##### Lesetext #####

Unterschied zwischen Stadel und Speicher
Das Wohnhaus
Die 500 bis 600jährigen Wohnhäuser besitzen einen niedrigen Steinsockel. Darauf steht der Holzbau, der als solider Kantholzblockbau aufgeführt ist. Seine Hölzer weisen oft die typische Unregelmässigkeit der Bearbeitung mit dem Breitbeil auf. Der Bau zählt in der Regel ein Wohngeschoss und darüber ein Kammergeschoss. Ein Schindel- oder ein Steinplattendach deckt den Bau.
Die Hauptfront ist der Sonne zugekehrt und oft haben sich hier die kleinen, lukenartigen Fenster erhalten. Teils sind sie quadratisch aus der Blockwand ausgehauen und messen um die 20x20 cm, teils sind sie hochrechteckig konzipiert und können 30x50 cm gross sein. Mit Seelenglozzen – durch die kleinen Öffnungen sollen laut einer modernen Legende die Seelen der Sterbenden ins Freie geschwebt sein – haben diese Fenster nichts zu tun. Es handelt sich um absichtlich klein gehaltene Fenster, denn man wollte im Winter unnötigen Wärmeverlust vermeiden. Als Bauer war man ja bereits genügend draussen an der Luft und am Licht… Erst spätere Generationen vergrösserten hie und da die alten Fenster dieser Häuser.

#####

Mithilfe der Angaben
a) Beantworte die folgenden Fragen zum Text über die alten Wohnhäuser jeweils in einem kurzen Satz.
(i) Womit ist der Bau gedeckt?
(ii) Wie gross können die hochrechteckigen Fenster sein?
(iii) Warum wurden die Fenster absichtlich klein gehalten?
b) Setze den Text über die alten Wohnhäuser im Anschluss an seinen letzten Satz fort.

##### Eingabedaten #####

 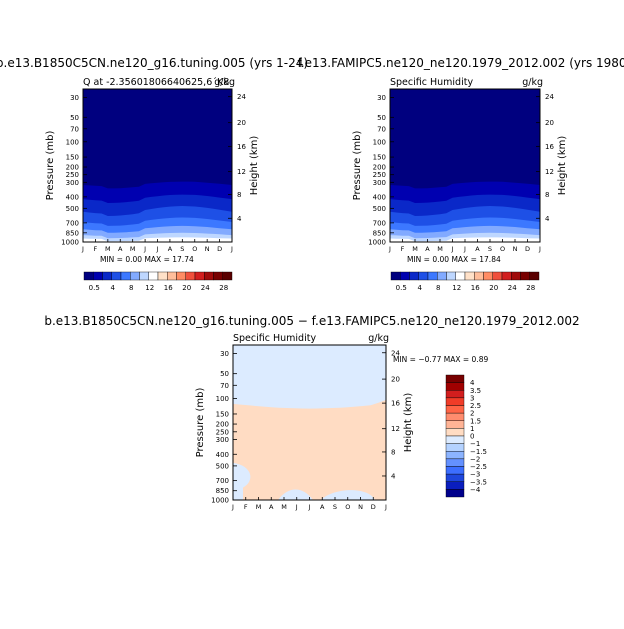 What do you see at coordinates (74, 98) in the screenshot?
I see `left-y-tick-label: 30` at bounding box center [74, 98].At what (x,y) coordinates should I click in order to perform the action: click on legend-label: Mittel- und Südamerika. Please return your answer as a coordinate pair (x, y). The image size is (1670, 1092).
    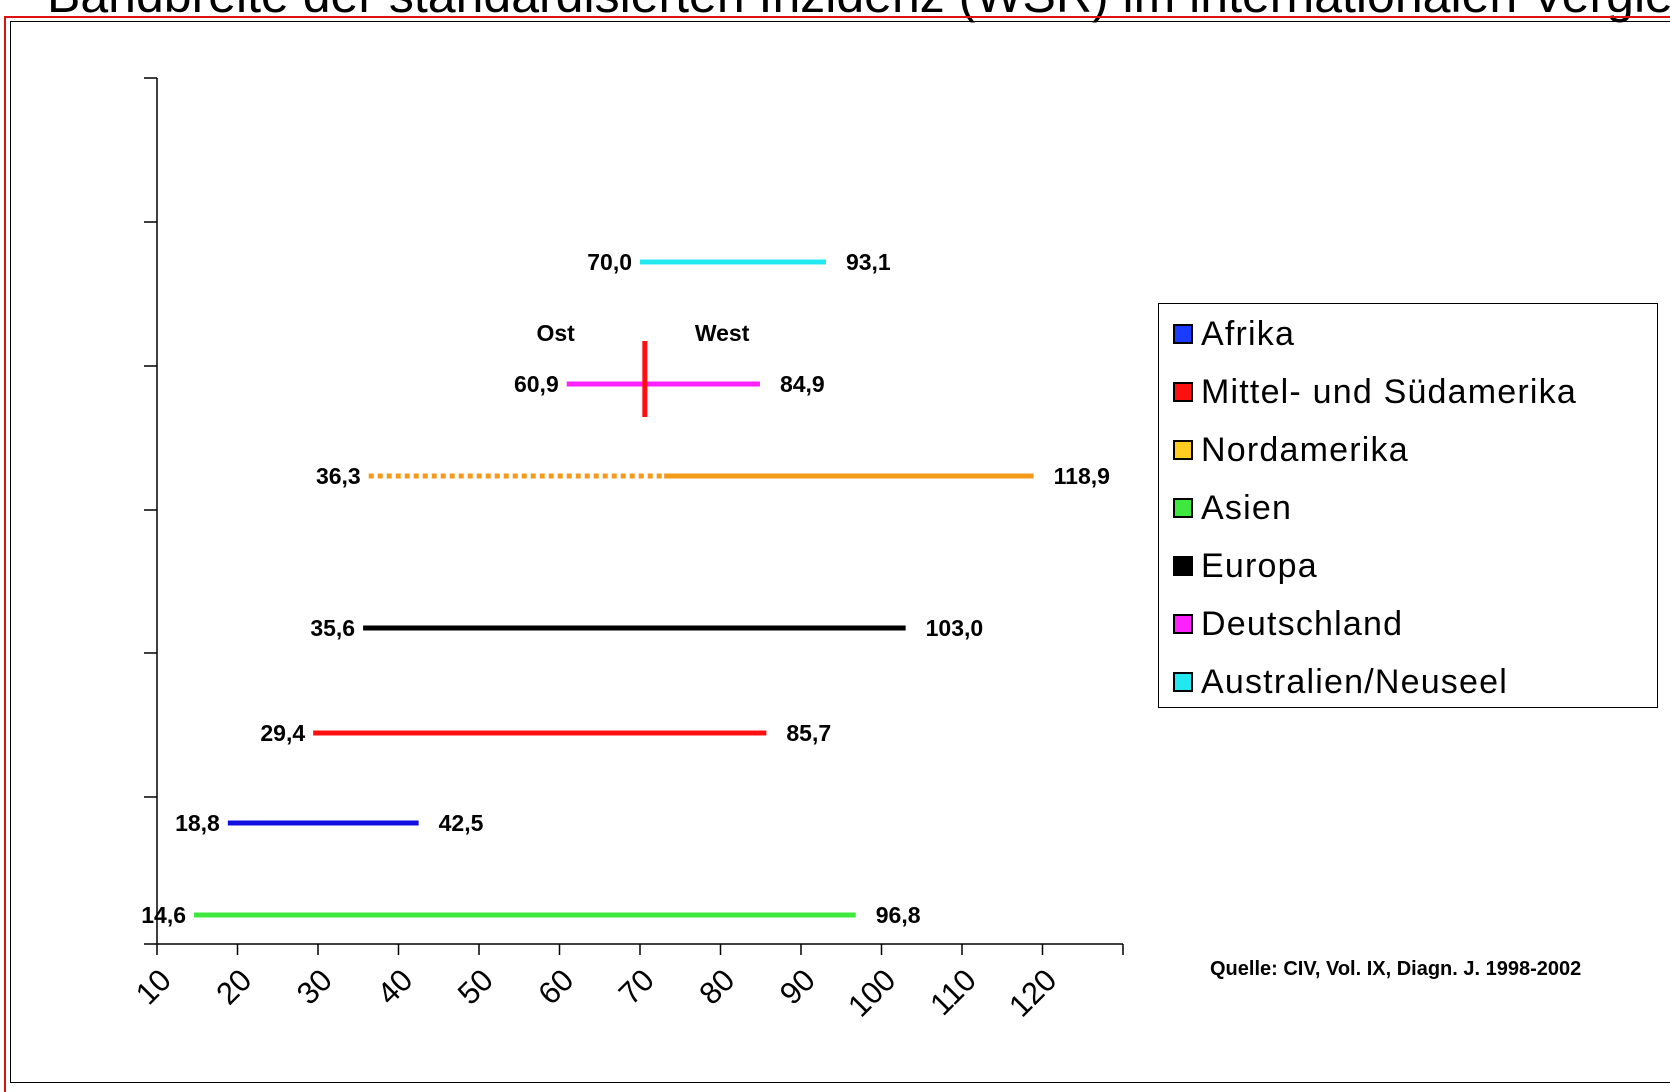
    Looking at the image, I should click on (1389, 392).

#####

Nummerierte Antworten
a)
(i) Der Bau ist mit einem Schindel- oder einem Steinplattendach gedeckt.
(ii) Die hochrechteckigen Fenster können 30x50 cm gross sein.
(iii) Man wollte im Winter unnötigen Wärmeverlust vermeiden.

b)
Dem Thema „Seelenfenster“ wird auf den weiteren Stationen des Kulturwegs ein eigener Beitrag gewidmet sein.
Im ebenerdigen Wohngeschoss liegt talseitig die Wohnstube, im Winter der einzige einigermassen heizbare Raum des Hauses. Bergseitig befindet sich die Rauchküche mit der offenen Feuerstelle. Im Obergeschoss liegt in der Dachschräge eine niedrige Kammer.
Seit dem Ende des Mittelalters werden die Häuser stattlicher und grösser: Die Fassaden sind breiter, zur Stube kommt eine seitliche Nebenstube hinzu. Die Häuser werden auch höher, ein zweites oder sogar ein drittes Stockwerk wird aufgebaut. Die Fenster plant man grösser, auch wenn Glas noch selten und teuer ist.